Course one had a suspended dangling/swinging thin log to walk down, followed by some distant posts which were far enough away from each other that you really had to stretch to jump from one to the next. (Or, when one member had completed these, they could go back and help their partner with a supplied pole.) After that there was a big rope net to climb over and then four floating logs which you had to jump between (and an optional plank at the other end so you could go back and help a partner). Fastest couple wins 1,000...er, presumably currency units.
Then they had a strange bonus round whereby one person stood on top of a trapdoor above the lake. They also had a big red button to press. A signal was given and they had to press the big red button exactly ten seconds later, based on their guessed timing, with a thin tolerance. Pressing too early (before 9.8 seconds) or too late (after 10.2 seconds) resulted in the player being dumped in the lake. The player was successful and won another 1,000 (yuan?) plus the chance to do it again but guessing 20 seconds instead of 10.
After that, they had a second obstacle course: a set of platforms at 45 degree angles which tested people's running speed and grip, a little wall, a gantry-like frame to climb down, another little wall, a big (maybe 12' tall?) floating rubber ball which bobbed on the water and invited people to fall off it, a fiendish collection of climbing rope and net which was easy in co-operation and very tricky indeed for the second person to climb onto, before the final - most spectacular - piece of apparatus. Imagine, if you will, a huge wooden half-pipe, twenty feet tall, maybe 25. The people had to run down one side and up the other. There were ropes and nets to help you on the way up but you had to get most of the way before you could get there.

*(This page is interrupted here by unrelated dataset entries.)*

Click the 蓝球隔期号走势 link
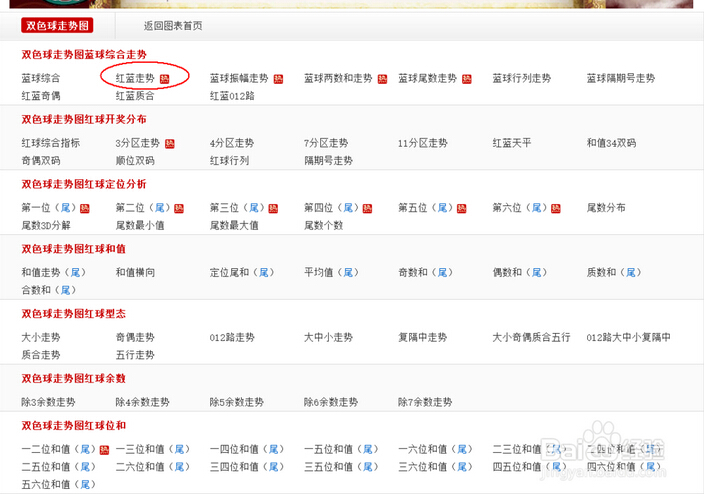The width and height of the screenshot is (704, 494). tap(621, 78)
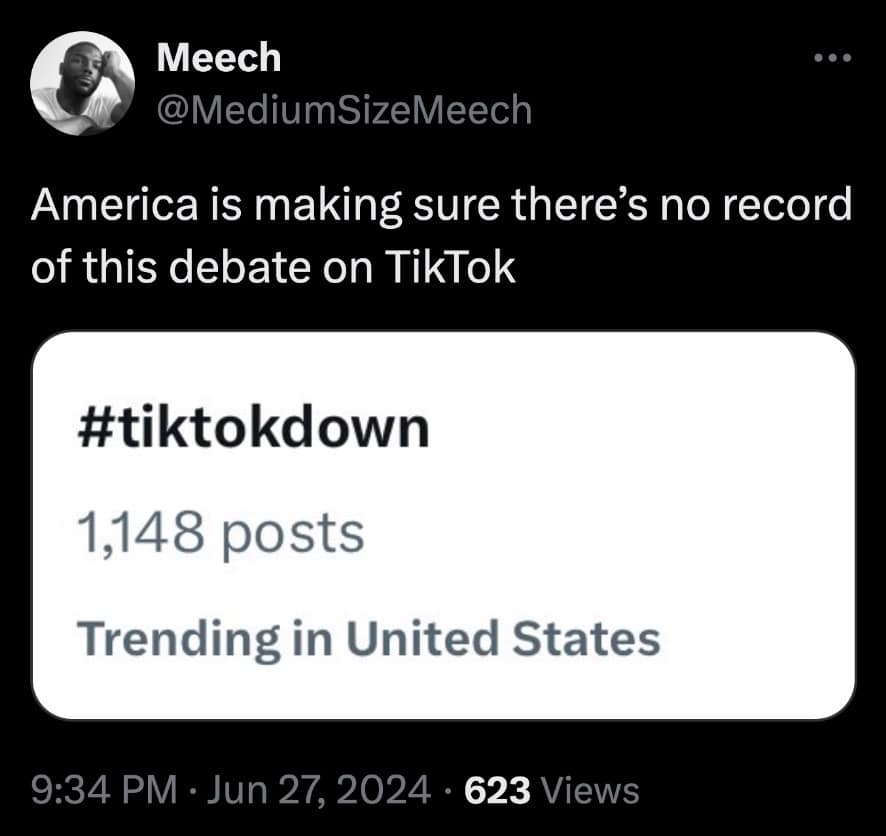The width and height of the screenshot is (886, 836).
Task: Click the Trending in United States label
Action: tap(368, 637)
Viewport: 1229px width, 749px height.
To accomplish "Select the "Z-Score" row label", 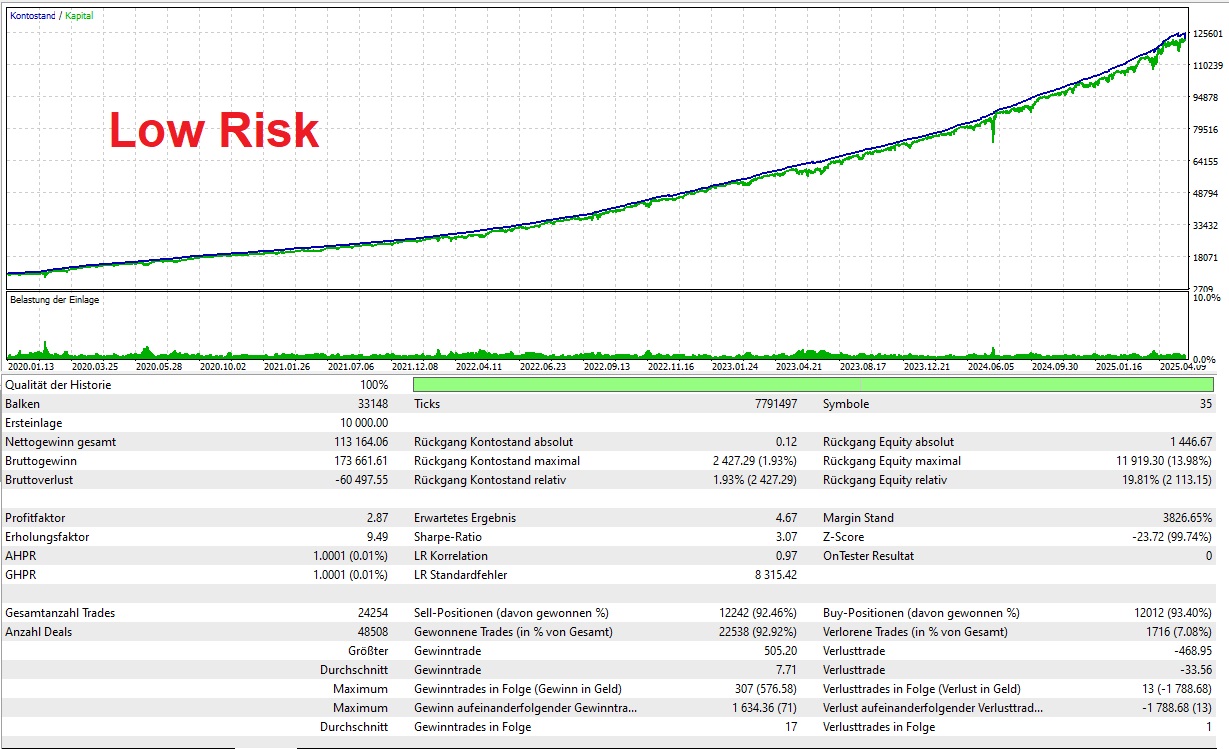I will pyautogui.click(x=843, y=537).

So the four couples ran this second obstacle course and then the show ended abruptly. No prize, no second bonus round, just jump to the closing credits. Very strange. Not a bad show, though; six out of ten, I've definitely seen worse ways to fill half an hour.

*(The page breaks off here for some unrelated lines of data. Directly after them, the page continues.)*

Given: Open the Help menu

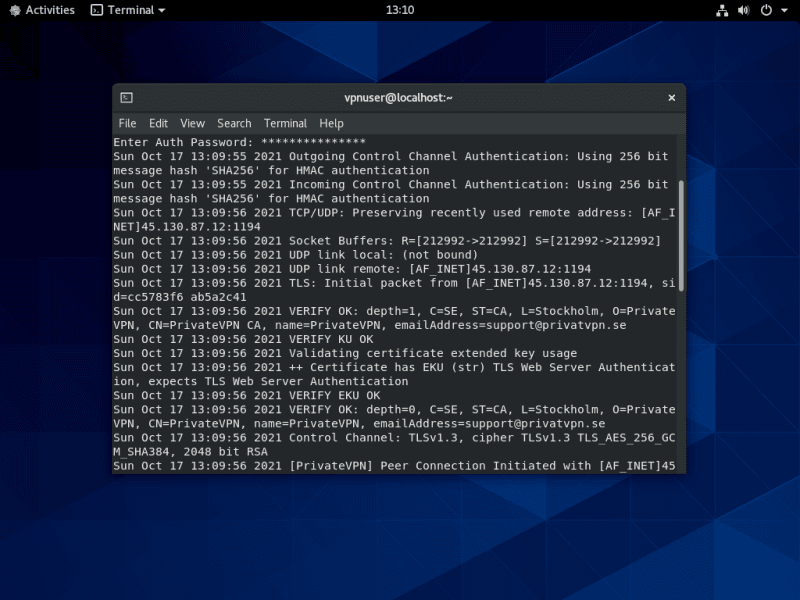Looking at the screenshot, I should click(x=331, y=123).
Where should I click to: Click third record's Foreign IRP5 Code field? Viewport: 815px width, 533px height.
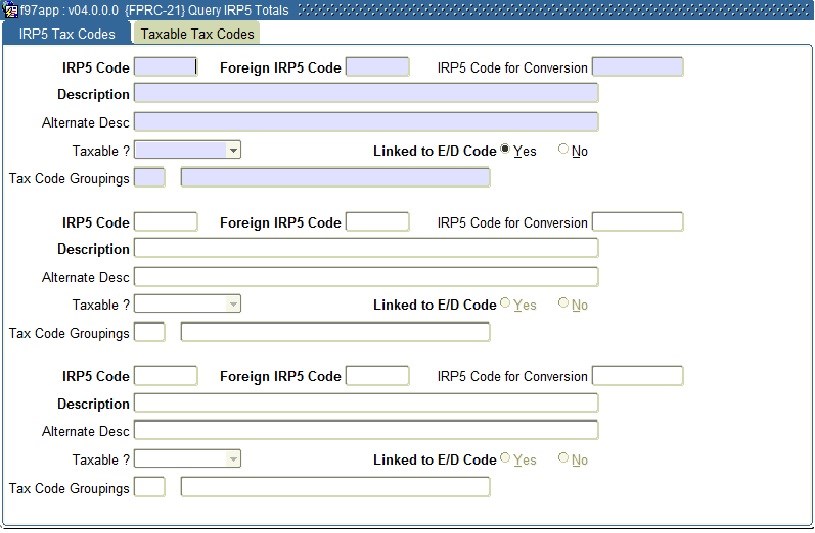click(x=377, y=376)
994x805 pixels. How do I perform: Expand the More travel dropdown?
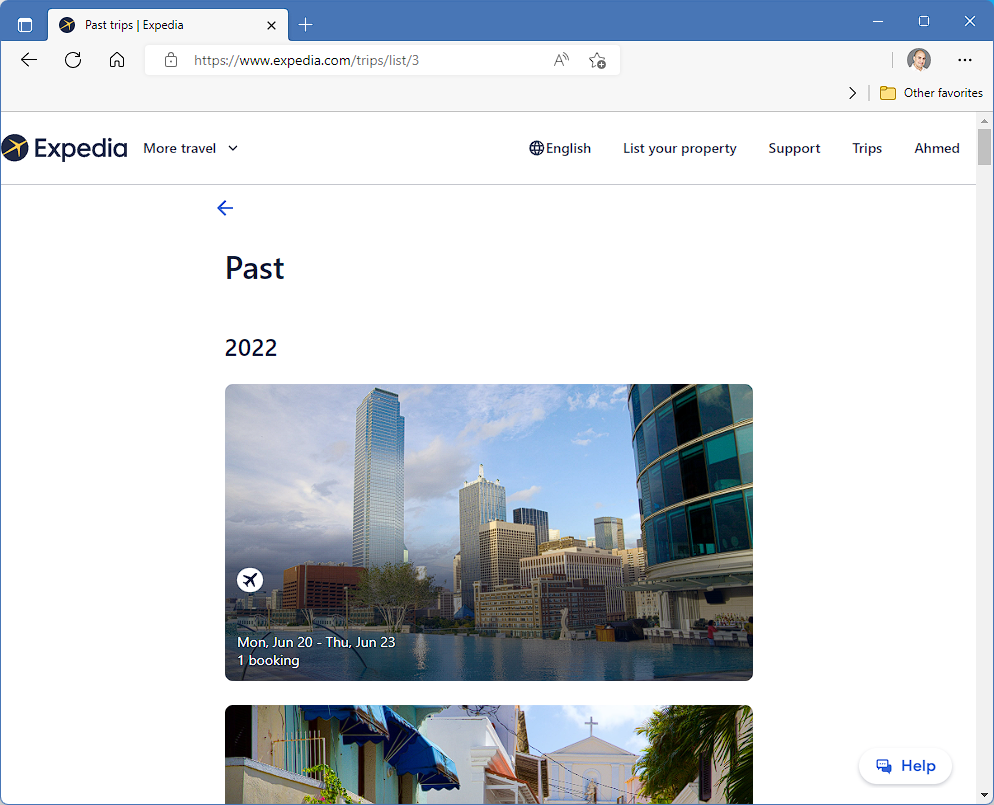(x=190, y=148)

There was also a 45-minute Japanese show (on, logically enough, v.japan) called TV Champion which featured a competition between four interior co-ordinators to see who could presumably makeover a room in the most attractive fashion. I guess there is a different theme of competition each week, though presumably the hosts of the show and the studio set (hardly used except at the end of the show - mostly pre-recorded lips of outside broadcast this time) remain the same from show to show. There was a very nice special effect at the end of the show where the audience in their seats splits into two to create a golden stairway between them that the winner climbs so that they may ascend the TV Champion throne. We also learn in the show that the Japanese for "interior co-ordinator" is something like [i]inte'ior co-ordinataa[/].